THE FIGHTING OF THE FRIENDS


[V]

THE FIGHTING OF THE FRIENDS

"One time on Hy, one Brito of Columcille's brotherhood was dying, and Columcille gave him his blessing but would not see him die, and went out into the little court of the house. And he had hardly gone out when the life went from Brito. And Columcille was out in the little court, and one of the monks saw him looking upward, and wonder on him, and he asked what was it he saw. And Columcille said, 'I have seen just at this moment the holy angels fighting in the air against the power of the enemy, and I gave thanks to Christ, the Judge, because the winning angels have carried to heaven the soul of this stranger that is the first to have died among us in this island. And do not tell his secret to any person in my lifetime,' he said."—"Saints and Wonders."


"With that King Arthur entereth into a great forest adventurous, and rideth the day long until he cometh about evensong into the thick of the forest. And he espied a little house beside a little chapel, and it well seemed to him to be a hermitage.... And it seemed to him that there was a strife in the chapel. The ones were weeping so tenderly and sweetly as it were angels, and the others spake so harshly as it were fiends.... The voices ceased as soon as he was within. He marvelleth how it came that this house and hermitage were solitary, and what had become of the hermit that dwelt therein. He drew nigh the altar of the chapel, and beheld in front thereof a coffin all discovered, and he saw the hermit lying therein all clad in his vestments, and his hands crossed upon his breast, and he had life in him yet, but he was nigh his end, being at the point of death.... The King departed and so returned back into the little house, and sate him down on a seat whereon the hermit wont to sit. And he heareth the strife and the noise begin again within the chapel, and the ones he heareth speaking high and the others low, and he knoweth well by the voices that the ones are angels and the others devils. And he heareth that the devils are distraining on the hermit's soul, and that judgment will presently be given in their favour, whereof make they great joy. King Arthur is grieved in his heart when he heareth that the angels' voices are stilled. And while he sitteth thus, stooping his head toward the ground, full of vexation and discontent, he heareth in the chapel the voice of a Lady that spake so sweet and clear that no man in this earthly world, were his grief and heaviness never so sore, but and he had heard the sweet voice of her pleading would again have been in joy.... The devils go their way all discomfit and aggrieved; and the sweet Mother of our Lord God taketh the soul of the hermit.... And the angels take it and begin to sing for joy 'Te Deum Laudamus.' And the Holy Lady leadeth them and goeth her way along with them."—"The High History of the Holy Grail." Translated by Sebastian Evans.

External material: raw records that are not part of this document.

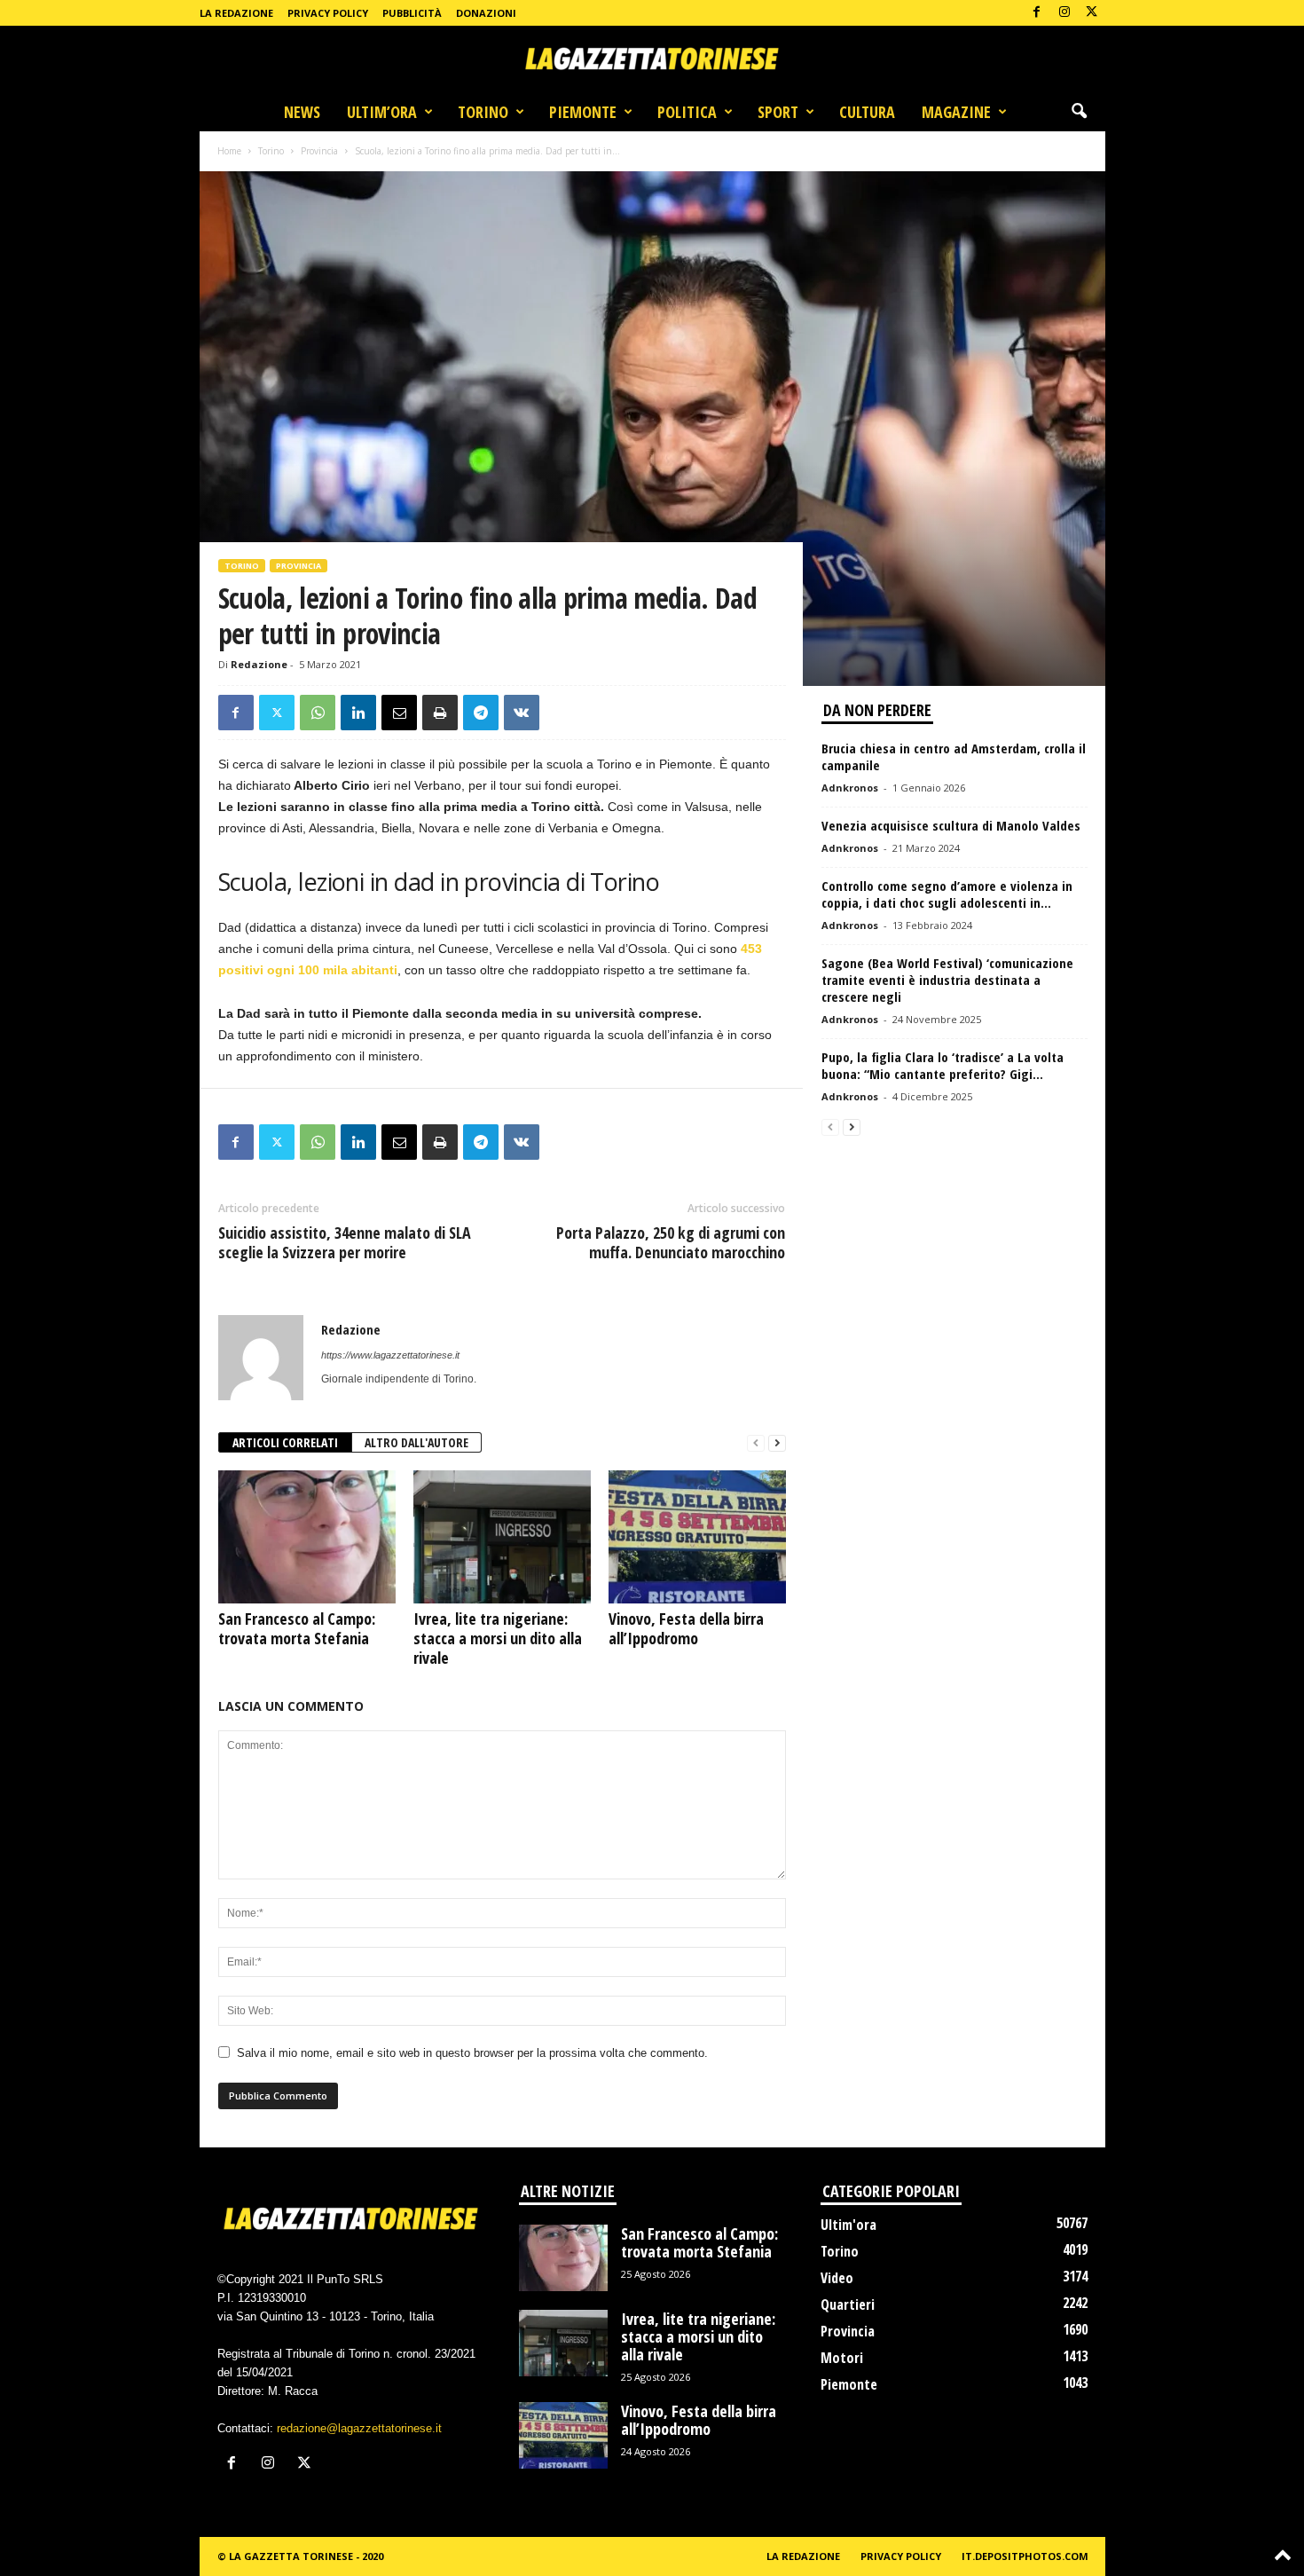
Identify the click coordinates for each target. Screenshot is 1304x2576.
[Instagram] (1064, 13)
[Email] (399, 712)
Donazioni (486, 13)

Before I had read this old story from "The High History of the Holy Grail" I had heard on our own roads of the fighting at the hour of death, and how the friends of the dying among the dead come and use their strength on his side, and I had been shown here and there a house where such a fight had taken place. In the old days it was a king or saint who saw and heard this unearthly battle; but now it is not those who live in palaces who are aware of it, and it is not around the roof of a fair chapel the hosts of good and evil gather in combat for the parting soul, but around the thatched and broken roof of the poor.